It's not possible to have a custom payload on failed authentication

[sazzer]

In some situations it would be very useful to have a custom payload returned when authentication fails. However, it seems that this isn't possible to achieve.

The obvious way of doing this based on the current documentation would be something like:

    percolator.route('/api/authentication/internal', {
        basicAuthenticate: function (username, password, req, res, cb) {
            if (username === 'username' && password === 'password') {
                cb(null, {username: username, password: password});
            } else {
                res.object({'hello': 'world'}).send();
                cb(true);
            }
        }, 
        POST : function (req, res) {
            res.object({auth: req.authenticated}).send();
        }
    });

However, if the basicAuthenticate function does a res.object().send() then you get an "Error: Can't set headers after they are sent" logged, and whilst the custom object is sent, the HTTP Status code is still set to 200. If the basicAuthenticate does a res.object() but doesn't do a send() then the custom object is never sent.

[sazzer]

It seems that a cleaner way of making this work would be to use the first parameter to the callback to specify a custom payload that can be sent. Either by specifically passing an object to the callback and having it do a 401 and sending that object, or else by supporting some mechanism by which the first parameter contains the status and payload to use.

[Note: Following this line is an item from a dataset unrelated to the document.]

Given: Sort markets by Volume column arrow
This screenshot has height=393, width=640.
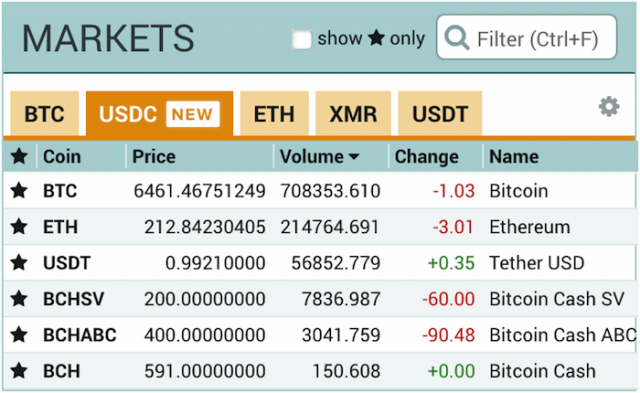Looking at the screenshot, I should [x=354, y=157].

Alternatively, it would seem that if some object data has been sent to the response object in the authentication callback then it should be honoured and sent down as part of the payload in the event that the callback is called with true as a parameter.

[cainus]

Actually, you've got the solution for getting custom payloads working... just don't call cb(true); after. That callback is the default handler, so if you provide your own handling, you don't need it.

[sazzer]

I can't work out how to actually send a custom payload on an unauthenticated status either though. If I do

res.status.unauthenticated({'hello': 'world'});

then the output is not simply the object

{
    "hello": "world"
} 

but instead you get

{
  "error": {
    "type": 401,
    "message": "Unauthenticated",
    "detail": {
      "hello": "world"
    }
  }
}

That's not useful if you need to change the top level object whilst at the same time using a different status code - such as if I want to implement some other API specification (e.g. OAuth2)

I can see that I can do it manually by setting headers and so on, and that works, but it seems to be a bit of a hole.

[cainus]

The purpose of that res.status interface is for when you're happy with the defaults. If you want to do something else, plain node is still pretty simple:

res.statusCode = 401;
res.object({'hello': 'world'}).send();